# Task goal
Exactly the lines from the one holding "Task: Click the 扣非净利润滚动环比增长(%) row label" through the final line of the data are wanted, copied as written.

# Stored data
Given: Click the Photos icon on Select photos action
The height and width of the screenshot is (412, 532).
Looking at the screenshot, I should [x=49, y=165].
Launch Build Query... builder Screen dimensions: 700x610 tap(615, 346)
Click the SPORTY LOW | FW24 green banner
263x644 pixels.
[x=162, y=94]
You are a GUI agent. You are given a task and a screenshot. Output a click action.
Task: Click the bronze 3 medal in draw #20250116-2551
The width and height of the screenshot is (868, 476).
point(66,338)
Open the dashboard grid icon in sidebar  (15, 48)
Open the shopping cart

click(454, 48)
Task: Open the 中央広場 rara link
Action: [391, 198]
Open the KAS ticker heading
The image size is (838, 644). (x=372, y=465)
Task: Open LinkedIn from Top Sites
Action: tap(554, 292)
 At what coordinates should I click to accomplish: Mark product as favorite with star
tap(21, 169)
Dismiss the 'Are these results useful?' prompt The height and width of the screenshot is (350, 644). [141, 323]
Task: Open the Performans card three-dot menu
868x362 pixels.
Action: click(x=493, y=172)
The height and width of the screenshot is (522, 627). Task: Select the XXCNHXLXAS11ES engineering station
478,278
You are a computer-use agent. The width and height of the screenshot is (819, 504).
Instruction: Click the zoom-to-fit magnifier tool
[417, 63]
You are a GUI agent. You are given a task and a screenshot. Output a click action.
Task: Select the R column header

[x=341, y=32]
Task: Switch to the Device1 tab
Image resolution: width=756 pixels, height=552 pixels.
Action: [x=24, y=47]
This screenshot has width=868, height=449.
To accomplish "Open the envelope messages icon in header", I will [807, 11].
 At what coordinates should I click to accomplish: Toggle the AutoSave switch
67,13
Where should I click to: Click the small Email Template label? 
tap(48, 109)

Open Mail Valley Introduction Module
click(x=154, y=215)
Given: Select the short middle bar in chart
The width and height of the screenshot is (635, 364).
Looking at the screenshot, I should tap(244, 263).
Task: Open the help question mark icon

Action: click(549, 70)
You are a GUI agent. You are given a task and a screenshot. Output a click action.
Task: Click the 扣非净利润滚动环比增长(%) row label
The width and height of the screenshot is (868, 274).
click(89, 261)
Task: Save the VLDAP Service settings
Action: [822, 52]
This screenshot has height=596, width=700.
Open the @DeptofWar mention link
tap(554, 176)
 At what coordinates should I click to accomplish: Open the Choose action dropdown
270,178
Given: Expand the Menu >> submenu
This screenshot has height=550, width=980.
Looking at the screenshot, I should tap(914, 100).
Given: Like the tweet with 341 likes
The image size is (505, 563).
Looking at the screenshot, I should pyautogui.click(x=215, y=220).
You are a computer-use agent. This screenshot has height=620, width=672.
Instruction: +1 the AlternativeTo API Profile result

# Answer to the problem
Task: Click the 扣非净利润滚动环比增长(%) row label
The width and height of the screenshot is (868, 274).
click(89, 261)
Task: Save the VLDAP Service settings
Action: [822, 52]
This screenshot has height=596, width=700.
Open the @DeptofWar mention link
tap(554, 176)
 At what coordinates should I click to accomplish: Open the Choose action dropdown
270,178
Given: Expand the Menu >> submenu
This screenshot has height=550, width=980.
Looking at the screenshot, I should tap(914, 100).
Given: Like the tweet with 341 likes
The image size is (505, 563).
Looking at the screenshot, I should pyautogui.click(x=215, y=220).
You are a computer-use agent. This screenshot has height=620, width=672.
Instruction: +1 the AlternativeTo API Profile result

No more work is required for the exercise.